On Monday 22 November 2021, Christopher Ogochukwu Ejime of Manchester pleaded guilty at Chester Crown Court to two counts of fraud
The court handed Ejime two concurrent 12-month Community Orders of 60 hours unpaid work and a requirement to pay a victim surcharge of £85. Ejime had pleaded not guilty to the charges at an earlier hearing at Manchester Magistrates’ Court. The case follows the prosecution by the Security Industry Authority (SIA) in January of Ejime’s brother in law, Muyiwa John Adegbola.
Ejime was found to be fraudulently using Adegbola’s licence on 07 June 2019. He was discovered by SIA investigators who were carrying out routine licence checks with Cheshire Constabulary at Winslow’s Resolution Bar. Ejime was working for Radius DS Ltd despite being unlicensed. Ejime told the investigators that the licence belonged to his wife’s brother Muyiwa John Adegbola, and that Adegbola had given him the licence to use. He further added that he had worked on four occasions as a door supervisor using the licence.
The SIA’s investigators seized the licence and began a formal investigation into the case.
On 12 June 2019 the SIA suspended Adegbola’s licence. He appealed the decision on 18 June 2019. He told the SIA that he had misplaced his wallet containing his licence. He added that he had reported the loss to the police. He also said that he had been on sick leave at the time of the offence.
On 01 October 2019 Muyiwa John Adegbola was formally interviewed under caution by SIA investigators. During the interview he denied knowing Christopher Ejime. Ejime did not co-operate with the SIA during its investigation and failed to attend an interview.
Mark Chapman, SIA Criminal Investigations Manager, said:
The outcome of this investigation clearly demonstrates the likely consequences for those who abuse the licence system. Mr Adegbola supplied his licence to an individual who was unlicensed, untrained and demonstrably unfit, as a result of which he received a suspended prison sentence, and his licence was revoked. Mr Ejime, having tried to evade being held to account for his actions, was on Monday finally sentenced for his part. He now also has a criminal conviction and will be unable to work in the security sector.

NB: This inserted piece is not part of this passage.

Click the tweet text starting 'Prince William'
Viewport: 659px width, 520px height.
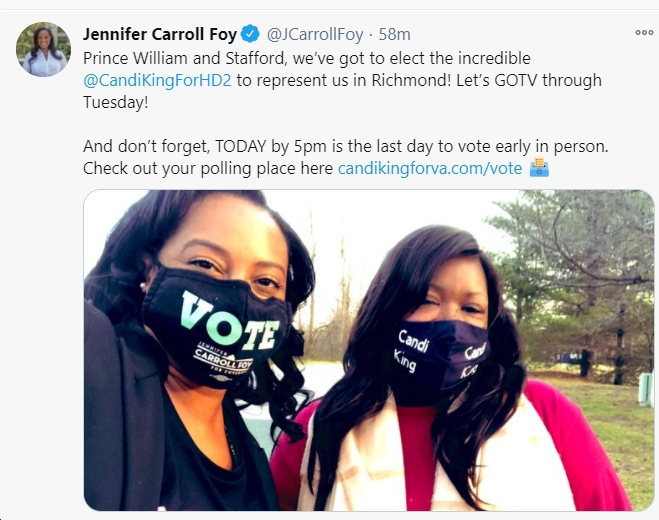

The SIA’s regional teams carry out inspections to ensure areas do not become an easy target for fraudsters. Customers in the Manchester night-time economy need the assurance that they will be safe when they go out to enjoy themselves. These two men sought to undermine that confidence.
Notes to Editors
By law, security operatives working under contract must hold and display a valid SIA licence. Information about SIA enforcement and penalties can be found on GOV.UK.
The offences mentioned above are:
Fraud Act 2006: Section 1 (1), Fraud by false representation
Fraud Act 2006: Section 6 (1), Possession of an article for use in the course of or in connection of fraud
The Security Industry Authority is the organisation responsible for regulating the private security industry in the United Kingdom, reporting to the Home Secretary under the terms of the Private Security Industry Act 2001. The SIA’s main duties are the compulsory licensing of individuals undertaking designated activities and managing the voluntary Approved Contractor Scheme.